• TO DO:
Using the material that follows, output exactly the lines from the one containing "Click the 迅捷视频剪辑软件 app logo" through the one containing "Task: Play the current recording", with both ends kept.
- - - - - - -
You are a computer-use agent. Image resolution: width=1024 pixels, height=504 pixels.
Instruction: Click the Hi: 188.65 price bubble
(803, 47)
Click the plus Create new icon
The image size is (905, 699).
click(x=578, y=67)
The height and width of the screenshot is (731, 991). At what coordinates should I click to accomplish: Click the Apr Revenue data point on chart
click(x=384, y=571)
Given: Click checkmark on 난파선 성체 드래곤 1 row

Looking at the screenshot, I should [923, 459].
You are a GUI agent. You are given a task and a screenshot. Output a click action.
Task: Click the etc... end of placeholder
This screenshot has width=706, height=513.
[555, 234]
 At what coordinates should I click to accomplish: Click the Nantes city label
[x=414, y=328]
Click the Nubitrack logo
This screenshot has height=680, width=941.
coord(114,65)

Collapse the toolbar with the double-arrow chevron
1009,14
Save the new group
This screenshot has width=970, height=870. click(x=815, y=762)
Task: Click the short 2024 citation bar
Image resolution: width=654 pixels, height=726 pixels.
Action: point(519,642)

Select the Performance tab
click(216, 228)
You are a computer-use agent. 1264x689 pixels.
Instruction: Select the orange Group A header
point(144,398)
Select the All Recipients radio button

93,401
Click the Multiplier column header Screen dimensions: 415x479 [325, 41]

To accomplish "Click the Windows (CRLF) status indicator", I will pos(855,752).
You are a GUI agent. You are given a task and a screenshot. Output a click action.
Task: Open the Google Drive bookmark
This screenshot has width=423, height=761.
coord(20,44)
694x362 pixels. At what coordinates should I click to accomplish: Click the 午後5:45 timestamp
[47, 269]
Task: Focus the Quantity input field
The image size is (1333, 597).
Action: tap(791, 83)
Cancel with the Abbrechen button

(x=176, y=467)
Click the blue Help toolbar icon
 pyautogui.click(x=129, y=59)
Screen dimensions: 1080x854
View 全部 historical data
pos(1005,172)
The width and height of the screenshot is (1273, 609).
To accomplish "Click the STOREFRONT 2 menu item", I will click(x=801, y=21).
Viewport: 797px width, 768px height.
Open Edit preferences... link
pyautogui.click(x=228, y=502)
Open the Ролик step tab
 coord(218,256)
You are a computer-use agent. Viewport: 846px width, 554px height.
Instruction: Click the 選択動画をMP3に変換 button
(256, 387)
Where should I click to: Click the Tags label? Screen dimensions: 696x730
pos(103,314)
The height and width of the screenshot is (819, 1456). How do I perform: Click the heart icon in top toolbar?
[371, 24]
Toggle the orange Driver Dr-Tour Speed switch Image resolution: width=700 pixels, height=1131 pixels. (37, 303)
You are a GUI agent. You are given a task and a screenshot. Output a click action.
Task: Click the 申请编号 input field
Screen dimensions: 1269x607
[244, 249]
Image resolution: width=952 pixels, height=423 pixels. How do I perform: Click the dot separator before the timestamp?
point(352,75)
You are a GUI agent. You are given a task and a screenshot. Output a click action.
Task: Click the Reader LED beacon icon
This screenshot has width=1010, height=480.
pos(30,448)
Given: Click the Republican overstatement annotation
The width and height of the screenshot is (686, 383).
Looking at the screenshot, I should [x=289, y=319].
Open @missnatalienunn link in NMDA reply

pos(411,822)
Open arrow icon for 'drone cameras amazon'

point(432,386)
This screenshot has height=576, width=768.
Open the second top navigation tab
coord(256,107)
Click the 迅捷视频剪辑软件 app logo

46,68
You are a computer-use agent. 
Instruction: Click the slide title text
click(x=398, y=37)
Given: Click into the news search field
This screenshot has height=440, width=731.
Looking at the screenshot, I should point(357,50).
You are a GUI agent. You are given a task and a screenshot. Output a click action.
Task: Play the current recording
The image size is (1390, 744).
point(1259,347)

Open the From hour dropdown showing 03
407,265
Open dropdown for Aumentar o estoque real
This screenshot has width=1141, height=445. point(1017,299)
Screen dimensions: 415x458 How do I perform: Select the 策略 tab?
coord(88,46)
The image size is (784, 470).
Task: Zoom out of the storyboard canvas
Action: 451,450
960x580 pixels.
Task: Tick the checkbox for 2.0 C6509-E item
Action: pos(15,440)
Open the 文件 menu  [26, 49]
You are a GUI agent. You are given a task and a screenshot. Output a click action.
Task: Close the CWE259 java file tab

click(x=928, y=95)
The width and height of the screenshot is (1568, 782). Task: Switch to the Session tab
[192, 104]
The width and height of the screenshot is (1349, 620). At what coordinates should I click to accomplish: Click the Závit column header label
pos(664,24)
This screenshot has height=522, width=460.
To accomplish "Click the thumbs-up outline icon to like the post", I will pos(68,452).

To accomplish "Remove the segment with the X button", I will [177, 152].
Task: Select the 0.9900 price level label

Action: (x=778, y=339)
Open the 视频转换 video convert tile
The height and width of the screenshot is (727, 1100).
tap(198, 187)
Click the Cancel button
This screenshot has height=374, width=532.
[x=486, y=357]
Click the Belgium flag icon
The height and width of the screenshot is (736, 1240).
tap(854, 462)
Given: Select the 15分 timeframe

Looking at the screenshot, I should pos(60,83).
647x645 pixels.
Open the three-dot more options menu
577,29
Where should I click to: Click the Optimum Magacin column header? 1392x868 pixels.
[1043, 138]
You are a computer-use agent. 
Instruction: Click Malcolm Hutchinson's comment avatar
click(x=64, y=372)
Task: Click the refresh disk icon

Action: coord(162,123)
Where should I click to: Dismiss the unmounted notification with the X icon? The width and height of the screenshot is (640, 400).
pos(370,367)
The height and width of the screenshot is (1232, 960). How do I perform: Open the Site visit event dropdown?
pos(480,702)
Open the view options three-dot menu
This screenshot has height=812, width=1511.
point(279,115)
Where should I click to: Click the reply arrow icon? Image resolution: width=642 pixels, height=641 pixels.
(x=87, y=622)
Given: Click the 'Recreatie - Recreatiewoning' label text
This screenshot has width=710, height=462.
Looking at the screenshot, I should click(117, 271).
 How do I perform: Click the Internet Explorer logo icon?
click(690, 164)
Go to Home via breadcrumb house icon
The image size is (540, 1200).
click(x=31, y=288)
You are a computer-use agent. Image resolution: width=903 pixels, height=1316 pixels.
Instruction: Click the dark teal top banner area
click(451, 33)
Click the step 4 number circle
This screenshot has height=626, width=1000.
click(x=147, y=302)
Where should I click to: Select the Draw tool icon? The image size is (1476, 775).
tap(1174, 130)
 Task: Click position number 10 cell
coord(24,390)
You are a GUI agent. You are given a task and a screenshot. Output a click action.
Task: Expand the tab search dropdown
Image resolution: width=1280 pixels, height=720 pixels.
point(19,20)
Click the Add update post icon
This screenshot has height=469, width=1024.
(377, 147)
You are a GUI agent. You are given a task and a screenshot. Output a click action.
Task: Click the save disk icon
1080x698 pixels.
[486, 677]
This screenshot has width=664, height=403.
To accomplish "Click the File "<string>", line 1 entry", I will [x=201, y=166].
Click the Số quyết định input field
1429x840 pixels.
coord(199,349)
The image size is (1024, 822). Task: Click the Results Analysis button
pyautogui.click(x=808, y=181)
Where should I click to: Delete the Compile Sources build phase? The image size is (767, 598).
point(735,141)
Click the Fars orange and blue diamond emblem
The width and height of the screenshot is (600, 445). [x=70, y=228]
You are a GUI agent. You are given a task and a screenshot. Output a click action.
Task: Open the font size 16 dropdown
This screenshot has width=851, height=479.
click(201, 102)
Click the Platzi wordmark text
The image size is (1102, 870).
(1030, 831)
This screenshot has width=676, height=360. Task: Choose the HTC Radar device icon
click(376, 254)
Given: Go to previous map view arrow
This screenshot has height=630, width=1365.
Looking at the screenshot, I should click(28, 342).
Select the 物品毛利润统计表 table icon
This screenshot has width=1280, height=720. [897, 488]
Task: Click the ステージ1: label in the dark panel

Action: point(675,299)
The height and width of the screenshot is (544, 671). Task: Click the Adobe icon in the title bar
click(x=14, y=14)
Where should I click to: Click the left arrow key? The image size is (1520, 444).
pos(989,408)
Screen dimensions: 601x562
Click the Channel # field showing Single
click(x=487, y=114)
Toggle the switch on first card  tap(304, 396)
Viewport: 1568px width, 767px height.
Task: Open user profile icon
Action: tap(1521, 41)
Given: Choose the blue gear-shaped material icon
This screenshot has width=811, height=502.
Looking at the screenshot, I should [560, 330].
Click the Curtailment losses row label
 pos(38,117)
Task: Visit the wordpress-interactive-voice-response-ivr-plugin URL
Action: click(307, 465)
- - - - - - -
• ANSWER TO THIS EXERCISE:
Click the 迅捷视频剪辑软件 app logo

46,68
You are a computer-use agent. 
Instruction: Click the slide title text
click(x=398, y=37)
Given: Click into the news search field
This screenshot has height=440, width=731.
Looking at the screenshot, I should point(357,50).
You are a GUI agent. You are given a task and a screenshot. Output a click action.
Task: Play the current recording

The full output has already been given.